TASK DIRECTIONS
There is one span to output from the data below: the lines starting at the line with "At what coordinates should I click to accomplish: Open" and ending at the line with "height. [x=315, y=36]". Output it exactly, ends included, nothing more.

SUPPLIED RECORDS
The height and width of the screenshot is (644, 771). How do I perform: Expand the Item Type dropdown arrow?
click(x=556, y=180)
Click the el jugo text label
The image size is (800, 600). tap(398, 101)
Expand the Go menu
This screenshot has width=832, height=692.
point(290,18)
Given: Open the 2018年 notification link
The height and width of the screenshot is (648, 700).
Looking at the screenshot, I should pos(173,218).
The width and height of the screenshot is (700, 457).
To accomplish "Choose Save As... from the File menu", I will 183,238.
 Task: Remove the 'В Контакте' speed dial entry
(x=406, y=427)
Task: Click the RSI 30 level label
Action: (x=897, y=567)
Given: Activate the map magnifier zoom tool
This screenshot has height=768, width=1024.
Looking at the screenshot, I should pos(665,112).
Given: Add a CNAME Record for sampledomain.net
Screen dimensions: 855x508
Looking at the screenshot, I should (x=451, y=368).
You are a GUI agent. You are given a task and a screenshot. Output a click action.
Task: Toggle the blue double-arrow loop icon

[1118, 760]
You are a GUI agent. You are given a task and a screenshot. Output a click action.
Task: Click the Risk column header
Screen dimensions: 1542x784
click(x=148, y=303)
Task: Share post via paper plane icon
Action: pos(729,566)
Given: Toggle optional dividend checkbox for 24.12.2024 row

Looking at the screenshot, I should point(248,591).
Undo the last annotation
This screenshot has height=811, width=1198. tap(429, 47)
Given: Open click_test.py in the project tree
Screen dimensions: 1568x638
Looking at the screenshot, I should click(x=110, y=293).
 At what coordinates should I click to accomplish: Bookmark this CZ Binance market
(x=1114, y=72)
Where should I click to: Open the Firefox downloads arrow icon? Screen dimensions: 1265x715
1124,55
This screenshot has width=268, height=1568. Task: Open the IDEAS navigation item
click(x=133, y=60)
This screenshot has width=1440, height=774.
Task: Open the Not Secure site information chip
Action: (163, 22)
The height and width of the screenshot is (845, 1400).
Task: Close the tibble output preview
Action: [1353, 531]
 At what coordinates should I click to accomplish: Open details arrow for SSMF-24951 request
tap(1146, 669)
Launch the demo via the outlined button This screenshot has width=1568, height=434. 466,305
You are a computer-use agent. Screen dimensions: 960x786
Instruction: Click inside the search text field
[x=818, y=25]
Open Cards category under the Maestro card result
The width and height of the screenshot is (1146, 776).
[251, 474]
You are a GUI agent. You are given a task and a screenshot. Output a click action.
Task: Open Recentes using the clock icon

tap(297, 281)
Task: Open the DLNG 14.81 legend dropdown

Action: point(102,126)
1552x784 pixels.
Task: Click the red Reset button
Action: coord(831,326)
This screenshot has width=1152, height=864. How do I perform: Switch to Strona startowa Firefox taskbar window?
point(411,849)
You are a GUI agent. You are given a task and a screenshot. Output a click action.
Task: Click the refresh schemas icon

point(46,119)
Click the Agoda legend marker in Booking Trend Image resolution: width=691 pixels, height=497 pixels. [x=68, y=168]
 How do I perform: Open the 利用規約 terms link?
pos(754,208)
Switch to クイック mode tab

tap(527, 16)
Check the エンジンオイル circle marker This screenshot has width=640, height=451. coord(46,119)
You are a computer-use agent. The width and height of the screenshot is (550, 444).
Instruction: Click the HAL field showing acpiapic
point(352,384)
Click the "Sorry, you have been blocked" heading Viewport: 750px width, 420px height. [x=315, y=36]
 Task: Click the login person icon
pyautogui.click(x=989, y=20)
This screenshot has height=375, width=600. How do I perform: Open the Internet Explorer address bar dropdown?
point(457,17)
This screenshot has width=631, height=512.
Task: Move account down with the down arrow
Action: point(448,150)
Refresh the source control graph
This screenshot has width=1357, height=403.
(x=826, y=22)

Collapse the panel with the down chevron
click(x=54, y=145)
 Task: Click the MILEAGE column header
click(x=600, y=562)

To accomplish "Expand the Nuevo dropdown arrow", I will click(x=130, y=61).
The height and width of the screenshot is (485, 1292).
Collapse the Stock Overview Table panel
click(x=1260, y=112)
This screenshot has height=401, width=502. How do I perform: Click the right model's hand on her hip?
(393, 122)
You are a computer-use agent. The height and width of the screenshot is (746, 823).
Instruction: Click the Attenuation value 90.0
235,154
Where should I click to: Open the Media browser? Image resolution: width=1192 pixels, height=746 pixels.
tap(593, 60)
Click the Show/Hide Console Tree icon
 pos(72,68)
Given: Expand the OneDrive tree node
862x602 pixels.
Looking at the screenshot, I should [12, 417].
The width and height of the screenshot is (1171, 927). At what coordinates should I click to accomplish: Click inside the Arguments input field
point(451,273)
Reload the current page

EXERCISE SOLUTION
 At what coordinates should I click to accomplish: Open details arrow for SSMF-24951 request
tap(1146, 669)
Launch the demo via the outlined button This screenshot has width=1568, height=434. 466,305
You are a computer-use agent. Screen dimensions: 960x786
Instruction: Click inside the search text field
[x=818, y=25]
Open Cards category under the Maestro card result
The width and height of the screenshot is (1146, 776).
[251, 474]
You are a GUI agent. You are given a task and a screenshot. Output a click action.
Task: Open Recentes using the clock icon

tap(297, 281)
Task: Open the DLNG 14.81 legend dropdown

Action: point(102,126)
1552x784 pixels.
Task: Click the red Reset button
Action: coord(831,326)
This screenshot has width=1152, height=864. How do I perform: Switch to Strona startowa Firefox taskbar window?
point(411,849)
You are a GUI agent. You are given a task and a screenshot. Output a click action.
Task: Click the refresh schemas icon

point(46,119)
Click the Agoda legend marker in Booking Trend Image resolution: width=691 pixels, height=497 pixels. [x=68, y=168]
 How do I perform: Open the 利用規約 terms link?
pos(754,208)
Switch to クイック mode tab

tap(527, 16)
Check the エンジンオイル circle marker This screenshot has width=640, height=451. coord(46,119)
You are a computer-use agent. The width and height of the screenshot is (550, 444).
Instruction: Click the HAL field showing acpiapic
point(352,384)
Click the "Sorry, you have been blocked" heading Viewport: 750px width, 420px height. [x=315, y=36]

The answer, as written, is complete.